Both taiyin and taiyang have "greater" in their name; they are people with "large" conditions. But whereas the taiyang person is excess in yang: motion - activity - energy, the taiyin person has excess of yin substance and stagnation. Taiyin people tend to have accumulations and blockages, such as cysts and tumors. They not only have stagnation in their bodies, they also have it in their lives. They will stick with a job as long as it takes to get it done, no matter how boring it is. They are great people to have working for you, because they are loyal and pay attention to details. But they get stuck in jobs that they hate, relationships that they hate, and living situations they hate for years and years. They always have a million excuses for why they couldn't possibly change! That is classic taiyin: the inability to let go, with the tendency to stagnate.

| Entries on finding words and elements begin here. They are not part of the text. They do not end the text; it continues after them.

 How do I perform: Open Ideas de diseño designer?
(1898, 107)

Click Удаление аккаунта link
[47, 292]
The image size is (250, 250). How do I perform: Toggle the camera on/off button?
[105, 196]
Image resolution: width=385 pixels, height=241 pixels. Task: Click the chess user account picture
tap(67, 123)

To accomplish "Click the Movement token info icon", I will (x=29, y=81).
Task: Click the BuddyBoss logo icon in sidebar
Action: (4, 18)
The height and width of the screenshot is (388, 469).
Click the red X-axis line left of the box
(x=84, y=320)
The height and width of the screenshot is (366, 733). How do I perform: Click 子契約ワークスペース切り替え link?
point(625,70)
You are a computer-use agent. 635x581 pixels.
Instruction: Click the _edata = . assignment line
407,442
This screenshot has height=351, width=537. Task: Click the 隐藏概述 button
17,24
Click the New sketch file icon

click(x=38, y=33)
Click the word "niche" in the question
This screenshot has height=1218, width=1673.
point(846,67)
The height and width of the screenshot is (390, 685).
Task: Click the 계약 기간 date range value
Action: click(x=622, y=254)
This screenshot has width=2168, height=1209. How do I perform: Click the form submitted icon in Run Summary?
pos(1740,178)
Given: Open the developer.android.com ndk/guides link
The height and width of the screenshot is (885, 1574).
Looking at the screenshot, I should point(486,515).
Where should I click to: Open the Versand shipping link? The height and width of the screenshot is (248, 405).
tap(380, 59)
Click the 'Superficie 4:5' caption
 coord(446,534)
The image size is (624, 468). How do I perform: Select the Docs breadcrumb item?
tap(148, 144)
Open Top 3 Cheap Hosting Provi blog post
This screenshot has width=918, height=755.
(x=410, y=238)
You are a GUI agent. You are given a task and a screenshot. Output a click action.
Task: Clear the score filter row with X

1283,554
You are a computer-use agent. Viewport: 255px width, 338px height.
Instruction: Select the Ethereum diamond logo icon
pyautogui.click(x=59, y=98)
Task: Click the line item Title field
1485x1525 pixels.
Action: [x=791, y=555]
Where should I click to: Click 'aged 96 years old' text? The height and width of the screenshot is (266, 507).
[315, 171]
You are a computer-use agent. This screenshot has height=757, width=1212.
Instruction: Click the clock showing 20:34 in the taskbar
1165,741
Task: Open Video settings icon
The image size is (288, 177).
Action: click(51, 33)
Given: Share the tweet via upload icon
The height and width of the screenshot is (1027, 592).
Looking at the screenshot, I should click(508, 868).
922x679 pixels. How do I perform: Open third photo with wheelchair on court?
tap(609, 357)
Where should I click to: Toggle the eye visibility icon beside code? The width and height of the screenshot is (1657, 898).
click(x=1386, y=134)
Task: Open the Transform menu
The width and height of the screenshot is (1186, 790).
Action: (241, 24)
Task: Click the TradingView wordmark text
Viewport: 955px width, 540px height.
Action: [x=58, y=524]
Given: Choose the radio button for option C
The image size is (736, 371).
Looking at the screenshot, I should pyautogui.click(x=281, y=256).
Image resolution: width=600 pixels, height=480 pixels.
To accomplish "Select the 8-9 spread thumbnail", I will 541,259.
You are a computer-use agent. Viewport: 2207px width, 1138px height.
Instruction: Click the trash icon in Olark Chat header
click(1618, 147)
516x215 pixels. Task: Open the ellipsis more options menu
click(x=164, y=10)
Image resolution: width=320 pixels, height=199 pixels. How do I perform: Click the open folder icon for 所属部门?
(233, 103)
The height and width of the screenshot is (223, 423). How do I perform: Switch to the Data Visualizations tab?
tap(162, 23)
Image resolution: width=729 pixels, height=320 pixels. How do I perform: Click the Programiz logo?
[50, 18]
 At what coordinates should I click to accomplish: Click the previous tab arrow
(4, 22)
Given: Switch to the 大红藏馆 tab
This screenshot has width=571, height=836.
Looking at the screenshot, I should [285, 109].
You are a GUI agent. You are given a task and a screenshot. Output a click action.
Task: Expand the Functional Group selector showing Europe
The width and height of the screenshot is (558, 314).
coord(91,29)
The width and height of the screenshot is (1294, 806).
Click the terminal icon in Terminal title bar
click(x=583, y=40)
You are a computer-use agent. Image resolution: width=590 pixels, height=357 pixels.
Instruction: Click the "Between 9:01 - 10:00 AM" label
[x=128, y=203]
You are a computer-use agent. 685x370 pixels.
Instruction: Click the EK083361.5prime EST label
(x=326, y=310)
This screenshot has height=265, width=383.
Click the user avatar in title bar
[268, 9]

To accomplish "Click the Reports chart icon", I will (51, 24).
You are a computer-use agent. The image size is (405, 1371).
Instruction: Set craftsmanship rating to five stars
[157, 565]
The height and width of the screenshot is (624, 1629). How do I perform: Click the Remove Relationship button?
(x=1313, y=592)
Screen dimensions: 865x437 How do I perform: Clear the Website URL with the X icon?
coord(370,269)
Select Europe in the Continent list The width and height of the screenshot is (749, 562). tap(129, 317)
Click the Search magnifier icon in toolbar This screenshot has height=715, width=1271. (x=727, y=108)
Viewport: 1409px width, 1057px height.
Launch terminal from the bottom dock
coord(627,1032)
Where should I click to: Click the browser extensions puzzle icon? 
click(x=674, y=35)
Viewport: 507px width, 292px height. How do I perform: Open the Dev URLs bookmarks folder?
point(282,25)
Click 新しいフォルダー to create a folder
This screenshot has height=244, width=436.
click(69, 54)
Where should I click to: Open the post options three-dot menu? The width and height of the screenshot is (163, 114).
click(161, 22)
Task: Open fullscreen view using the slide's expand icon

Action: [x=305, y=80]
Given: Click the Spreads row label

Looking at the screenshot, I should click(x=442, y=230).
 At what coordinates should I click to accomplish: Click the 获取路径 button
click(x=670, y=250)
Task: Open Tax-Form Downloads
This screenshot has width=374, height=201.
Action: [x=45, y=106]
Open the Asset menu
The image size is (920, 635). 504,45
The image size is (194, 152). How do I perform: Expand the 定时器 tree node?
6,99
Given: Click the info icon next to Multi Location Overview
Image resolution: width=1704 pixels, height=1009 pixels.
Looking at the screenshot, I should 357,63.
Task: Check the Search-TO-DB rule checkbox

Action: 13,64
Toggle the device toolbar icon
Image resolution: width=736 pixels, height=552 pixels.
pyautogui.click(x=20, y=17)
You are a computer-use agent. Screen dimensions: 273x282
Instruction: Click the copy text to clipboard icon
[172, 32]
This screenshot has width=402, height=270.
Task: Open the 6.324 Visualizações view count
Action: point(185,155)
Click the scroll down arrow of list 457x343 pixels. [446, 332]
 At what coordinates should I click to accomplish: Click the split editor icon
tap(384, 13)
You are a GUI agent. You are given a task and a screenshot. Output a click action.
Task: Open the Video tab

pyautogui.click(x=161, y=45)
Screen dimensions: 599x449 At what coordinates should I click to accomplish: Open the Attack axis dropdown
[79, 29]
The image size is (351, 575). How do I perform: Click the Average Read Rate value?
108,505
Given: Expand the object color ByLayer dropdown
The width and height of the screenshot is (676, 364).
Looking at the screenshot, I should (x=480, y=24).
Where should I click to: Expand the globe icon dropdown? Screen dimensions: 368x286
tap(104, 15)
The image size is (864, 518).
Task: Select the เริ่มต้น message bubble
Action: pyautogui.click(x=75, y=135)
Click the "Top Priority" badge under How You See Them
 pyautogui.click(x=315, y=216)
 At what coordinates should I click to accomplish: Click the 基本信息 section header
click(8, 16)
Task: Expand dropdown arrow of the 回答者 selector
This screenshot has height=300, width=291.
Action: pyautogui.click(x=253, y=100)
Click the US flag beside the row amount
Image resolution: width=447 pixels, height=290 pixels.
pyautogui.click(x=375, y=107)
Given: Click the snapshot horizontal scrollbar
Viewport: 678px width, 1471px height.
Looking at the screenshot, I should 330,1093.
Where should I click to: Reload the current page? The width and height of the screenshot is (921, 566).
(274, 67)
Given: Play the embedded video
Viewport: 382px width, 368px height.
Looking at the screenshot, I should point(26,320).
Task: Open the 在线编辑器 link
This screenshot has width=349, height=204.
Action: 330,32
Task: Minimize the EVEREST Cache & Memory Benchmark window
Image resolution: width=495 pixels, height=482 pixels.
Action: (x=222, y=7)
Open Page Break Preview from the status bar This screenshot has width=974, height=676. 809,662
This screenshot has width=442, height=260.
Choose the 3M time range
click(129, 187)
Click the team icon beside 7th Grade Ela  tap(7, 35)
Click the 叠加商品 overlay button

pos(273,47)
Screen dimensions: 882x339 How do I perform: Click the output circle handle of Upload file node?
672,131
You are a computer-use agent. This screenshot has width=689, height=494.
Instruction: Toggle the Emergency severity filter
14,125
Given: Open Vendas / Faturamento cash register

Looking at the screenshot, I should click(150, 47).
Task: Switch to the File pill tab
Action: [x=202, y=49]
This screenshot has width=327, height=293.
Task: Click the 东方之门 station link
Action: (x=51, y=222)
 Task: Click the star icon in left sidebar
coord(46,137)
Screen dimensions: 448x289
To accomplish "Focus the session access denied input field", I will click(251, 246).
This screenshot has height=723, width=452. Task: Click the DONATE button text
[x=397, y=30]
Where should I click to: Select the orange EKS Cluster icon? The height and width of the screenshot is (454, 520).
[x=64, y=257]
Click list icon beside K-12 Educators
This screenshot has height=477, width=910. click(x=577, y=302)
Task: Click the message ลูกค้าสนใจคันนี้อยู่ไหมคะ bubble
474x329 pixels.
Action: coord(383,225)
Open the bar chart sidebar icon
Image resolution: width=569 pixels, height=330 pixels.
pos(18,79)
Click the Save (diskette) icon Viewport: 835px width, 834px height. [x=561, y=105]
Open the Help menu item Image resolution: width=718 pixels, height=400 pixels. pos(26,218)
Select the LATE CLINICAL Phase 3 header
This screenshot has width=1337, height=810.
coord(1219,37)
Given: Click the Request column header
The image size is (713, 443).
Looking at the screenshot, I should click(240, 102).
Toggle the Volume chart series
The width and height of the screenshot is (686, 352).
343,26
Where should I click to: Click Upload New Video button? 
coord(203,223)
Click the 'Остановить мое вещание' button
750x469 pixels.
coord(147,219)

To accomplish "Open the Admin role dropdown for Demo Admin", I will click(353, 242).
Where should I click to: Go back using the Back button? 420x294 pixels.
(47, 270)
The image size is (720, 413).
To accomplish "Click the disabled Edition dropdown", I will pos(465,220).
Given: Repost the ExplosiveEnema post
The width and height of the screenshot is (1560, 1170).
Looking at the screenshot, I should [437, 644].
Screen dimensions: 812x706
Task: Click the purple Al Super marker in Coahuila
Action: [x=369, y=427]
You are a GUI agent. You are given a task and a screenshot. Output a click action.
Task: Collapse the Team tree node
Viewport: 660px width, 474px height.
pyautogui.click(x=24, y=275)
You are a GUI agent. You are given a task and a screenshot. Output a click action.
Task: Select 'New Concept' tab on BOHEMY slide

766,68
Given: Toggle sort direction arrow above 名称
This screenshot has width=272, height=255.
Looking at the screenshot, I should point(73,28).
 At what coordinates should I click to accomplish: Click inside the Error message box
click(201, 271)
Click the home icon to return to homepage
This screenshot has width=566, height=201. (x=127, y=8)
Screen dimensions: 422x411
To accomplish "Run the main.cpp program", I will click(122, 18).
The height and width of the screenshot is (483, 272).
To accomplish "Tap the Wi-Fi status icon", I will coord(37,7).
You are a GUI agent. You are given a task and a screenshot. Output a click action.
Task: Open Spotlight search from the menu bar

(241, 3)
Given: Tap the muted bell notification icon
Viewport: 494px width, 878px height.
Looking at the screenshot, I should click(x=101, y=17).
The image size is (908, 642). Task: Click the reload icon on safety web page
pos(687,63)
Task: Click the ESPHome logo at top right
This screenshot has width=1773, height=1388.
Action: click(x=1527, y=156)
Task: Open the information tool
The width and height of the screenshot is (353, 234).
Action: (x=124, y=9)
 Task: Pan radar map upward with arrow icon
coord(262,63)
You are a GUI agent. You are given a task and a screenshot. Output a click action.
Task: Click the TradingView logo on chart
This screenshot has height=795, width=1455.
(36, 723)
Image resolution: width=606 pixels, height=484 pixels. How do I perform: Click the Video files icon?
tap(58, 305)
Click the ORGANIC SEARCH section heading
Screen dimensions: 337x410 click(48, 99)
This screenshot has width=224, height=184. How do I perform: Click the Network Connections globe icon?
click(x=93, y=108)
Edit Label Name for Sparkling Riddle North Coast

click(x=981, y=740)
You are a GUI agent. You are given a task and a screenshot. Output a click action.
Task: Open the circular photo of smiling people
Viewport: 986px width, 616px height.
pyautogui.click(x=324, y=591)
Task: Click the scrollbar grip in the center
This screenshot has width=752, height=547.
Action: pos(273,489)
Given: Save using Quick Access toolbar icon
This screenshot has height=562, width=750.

Interestingly enough, after receiving shiatsu for a few sessions with a focus on the taiyin meridians, they will start to shift. It will still usually take more work, but as you strengthen the Spleen and move through some of their phlegm, they will be able to see the possibility of change in their lives. Diet-wise, they probably need to cut down on sugar and dairy. Walking would be an appropriate form of exercise to suggest.
The Korean constitutional types are one paradigm among many! I always utilize it in combination with a more detailed assessment, using the tongue and pulse. I love the imagery used in this system; it's so easy to see parts of others and ourselves in these classic types. Enjoy!